Hungary has concluded its longest-ever liquefied natural gas (LNG) supply agreement with French company Engie, securing long-term energy stability through a 10-year contract running from 2028 to 2038.
Under the deal, Hungary will import 400 million cubic meters of LNG annually, amounting to a total of 4 billion cubic meters over the contract period. Deliveries will be facilitated through cooperation between state-owned MVM CEEnergy and Engie Energy Marketing Singapore. Hungarian officials described the agreement as a cornerstone of the country’s energy strategy and praised Engie as a reliable partner.
The government placed the deal in the wider context of global energy challenges, citing volatile markets, recurring crises, and supply chain disruptions caused by geopolitical tensions. Officials stressed that energy security for a landlocked country like Hungary is shaped by geography and infrastructure.
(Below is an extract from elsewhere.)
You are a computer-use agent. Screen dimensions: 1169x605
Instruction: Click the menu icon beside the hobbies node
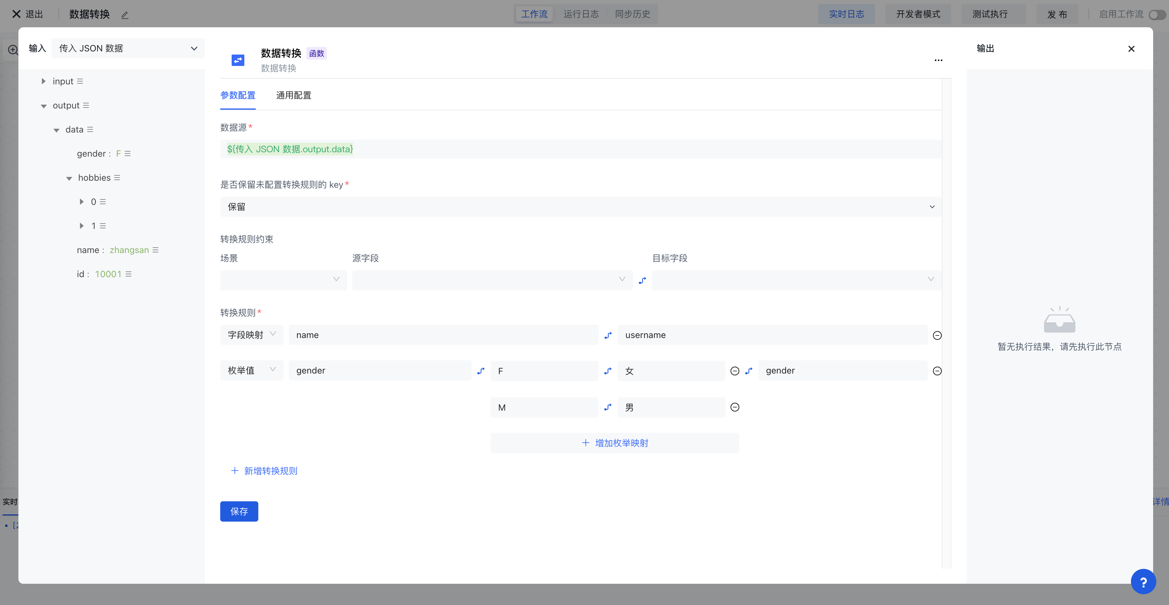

The country currently has pipeline connections with six of its seven neighbors, following major investments in cross-border interconnections worth several hundred million euros.
Authorities emphasized that diversification does not mean abandoning existing suppliers but rather expanding the number of sources and routes to improve resilience. True diversification, they argued, lies in securing multiple supply options while maintaining stable partnerships.
The government also underlined that energy policy is an integral part of national sovereignty, insisting that decisions on supply must remain under Hungarian control. It warned against external political pressure, interference, and additional costs linked to international conflicts. Officials concluded that the agreement with Engie strengthens both supply security and Hungary’s right to shape its own energy future.